Лицо у Паулы стало такое, будто она вот-вот расплачется. Но вдруг, повеселев, она разложила на коленях новые чулки, погладила их, рассмеялась и сказала:
— Эта штопка здорово натирала ноги!.. Я пробовала ходить босиком, но не могу… еще холодно. — Она подняла свое детское лицо и посмотрела на Шеннона. — Обо всем-то ты думаешь, Ройо. Другим мужчинам и в голову не приходит, что чулки рвутся. Даже когда они их дарят.
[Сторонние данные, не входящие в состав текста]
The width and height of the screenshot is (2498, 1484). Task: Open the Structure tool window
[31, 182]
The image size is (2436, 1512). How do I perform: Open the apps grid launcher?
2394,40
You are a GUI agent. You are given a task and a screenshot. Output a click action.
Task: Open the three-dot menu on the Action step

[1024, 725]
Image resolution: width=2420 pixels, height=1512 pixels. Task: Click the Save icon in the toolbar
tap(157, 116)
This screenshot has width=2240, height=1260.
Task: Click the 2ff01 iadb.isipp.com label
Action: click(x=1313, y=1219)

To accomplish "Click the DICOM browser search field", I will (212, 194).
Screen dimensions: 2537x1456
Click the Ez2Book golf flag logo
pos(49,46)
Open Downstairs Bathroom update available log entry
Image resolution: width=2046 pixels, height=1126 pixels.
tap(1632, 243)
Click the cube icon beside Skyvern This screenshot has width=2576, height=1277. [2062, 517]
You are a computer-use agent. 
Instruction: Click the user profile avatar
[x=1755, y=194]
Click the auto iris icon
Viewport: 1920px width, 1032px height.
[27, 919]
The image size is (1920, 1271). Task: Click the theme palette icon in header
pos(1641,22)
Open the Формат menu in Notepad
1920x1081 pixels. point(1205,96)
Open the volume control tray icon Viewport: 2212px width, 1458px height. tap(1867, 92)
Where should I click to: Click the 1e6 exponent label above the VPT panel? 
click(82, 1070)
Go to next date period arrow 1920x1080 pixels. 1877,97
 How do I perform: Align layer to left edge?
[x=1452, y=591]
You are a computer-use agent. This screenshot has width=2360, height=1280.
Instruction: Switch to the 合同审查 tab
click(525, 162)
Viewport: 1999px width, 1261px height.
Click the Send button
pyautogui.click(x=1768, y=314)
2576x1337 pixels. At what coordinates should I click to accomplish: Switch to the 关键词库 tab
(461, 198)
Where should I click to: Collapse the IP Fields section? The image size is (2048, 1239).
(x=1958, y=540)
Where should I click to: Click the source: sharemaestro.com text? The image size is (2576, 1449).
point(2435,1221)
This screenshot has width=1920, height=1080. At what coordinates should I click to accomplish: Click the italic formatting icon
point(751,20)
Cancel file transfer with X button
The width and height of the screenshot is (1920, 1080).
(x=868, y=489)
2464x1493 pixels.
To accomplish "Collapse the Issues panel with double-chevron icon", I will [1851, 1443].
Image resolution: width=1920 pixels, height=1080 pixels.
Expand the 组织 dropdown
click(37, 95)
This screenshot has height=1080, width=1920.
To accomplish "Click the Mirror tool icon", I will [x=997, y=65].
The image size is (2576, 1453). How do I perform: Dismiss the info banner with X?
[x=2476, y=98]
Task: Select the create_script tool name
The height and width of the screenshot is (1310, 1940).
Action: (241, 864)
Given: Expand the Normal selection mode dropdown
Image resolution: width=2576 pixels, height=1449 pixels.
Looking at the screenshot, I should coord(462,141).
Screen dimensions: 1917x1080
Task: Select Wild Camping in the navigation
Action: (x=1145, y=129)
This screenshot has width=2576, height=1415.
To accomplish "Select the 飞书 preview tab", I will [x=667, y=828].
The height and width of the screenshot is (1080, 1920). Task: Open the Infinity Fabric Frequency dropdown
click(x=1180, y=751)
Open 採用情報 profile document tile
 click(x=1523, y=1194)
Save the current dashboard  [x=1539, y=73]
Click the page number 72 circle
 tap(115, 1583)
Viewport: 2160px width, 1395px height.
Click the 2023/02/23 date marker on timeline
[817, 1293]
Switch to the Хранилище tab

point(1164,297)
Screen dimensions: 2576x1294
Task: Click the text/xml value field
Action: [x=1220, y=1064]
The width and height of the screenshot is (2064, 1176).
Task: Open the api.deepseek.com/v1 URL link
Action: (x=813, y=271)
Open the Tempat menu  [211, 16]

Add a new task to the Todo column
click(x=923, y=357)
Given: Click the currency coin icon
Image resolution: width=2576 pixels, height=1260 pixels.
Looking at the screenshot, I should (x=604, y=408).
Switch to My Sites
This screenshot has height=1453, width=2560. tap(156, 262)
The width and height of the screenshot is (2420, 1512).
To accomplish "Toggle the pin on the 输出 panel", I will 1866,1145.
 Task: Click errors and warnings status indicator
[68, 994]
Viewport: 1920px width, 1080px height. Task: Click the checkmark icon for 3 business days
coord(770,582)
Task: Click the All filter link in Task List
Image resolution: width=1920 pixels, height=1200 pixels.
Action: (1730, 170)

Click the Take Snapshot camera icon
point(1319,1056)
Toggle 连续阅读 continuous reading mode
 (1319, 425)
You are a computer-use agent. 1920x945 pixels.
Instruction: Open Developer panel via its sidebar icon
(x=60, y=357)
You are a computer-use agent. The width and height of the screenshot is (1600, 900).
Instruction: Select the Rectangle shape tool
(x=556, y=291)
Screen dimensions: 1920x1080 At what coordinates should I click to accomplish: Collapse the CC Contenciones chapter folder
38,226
А ты…
— Да, это верно. Я обо всем думаю. Но именно это и плохо, — печально проговорил он.
Они немного помолчали.
— А почему ты не отдал мне их раньше? Посмотри-ка, — она ткнула пальцем в старые альпаргаты уже без всякого стыда, — я уж и не знала, как их залатать.
— Мне не хотелось при других…
— Это верно. Еще подумают что-нибудь… И почему они всегда думают только плохое?
— И еще я искал минуты, чтобы побыть с тобой наедине, вот так… Я мечтал об этом, очень мечтал… Видишь, выходит, я обманул тебя, когда сказал, что мне ничего не надо. Мне надо, чтобы ты выслушала меня.
Паула ждала. Не то чтобы враждебно, и все же…
— Понимаешь, — продолжал Шеннон, — я много думал об этой встрече, мне казалось, что тебе многое надо мне рассказать, и я наконец облегчу твое горе… А теперь мне кажется, тебе это больше не нужно… Что произошло, Паула? Почему ты переменилась?
— Я? Я все такая же.
— Да, это верно, но ты не ответила мне. Ты не такая, какой была тогда у часовни, не та, что привела меня сюда… Ведь это ты привела меня, и я пошел за тобой, чтобы о тебе позаботиться. Тебя мне послала сама судьба. Я здесь из-за тебя.
Он замолчал. Вид неприступных скал напоминал ему о том, что все его усилия тщетны. Его слова ударялись о каменную преграду и ничего не могли изменить. Он посмотрел на Паулу. Она сидела тихо, покорно, почти смиренно… Но будто окаменела. Такими замкнутыми бывают лишь те, у кого на сердце большая тайна, подумал он. А может быть, она просто сердится, что он бередит ее рану? Но что это за рапа? Так или иначе, она се скрывает от него!.. А может, она действительно изменилась? Конечно, изменилась, и он уже ничего не может поделать… Но он должен окончательно убедиться, удостовериться в том, что это так… Сколько времени прошло с той минуты, как она произнесла последние слова? Сколько времени она сидела молча, не говоря ни да, ни нет, не соглашаясь и не возражая? Словно камень, о который разбиваются потоки слов? А он, как всегда, думает, рассуждает…
— Прости меня, Паула, я самый последний дурак.
— Нет, Ройо, нет. Ты очень хороший. В том-то и дело.
Шеннон попытался улыбнуться.
— Это одно и то же.
Паула опустила голову, но тут же вновь подняла, охваченная решимостью. Глаза ее смотрели словно из самой глубины души. Губы утратили детское выражение, но и женскими не стали. Они были плотно сомкнуты.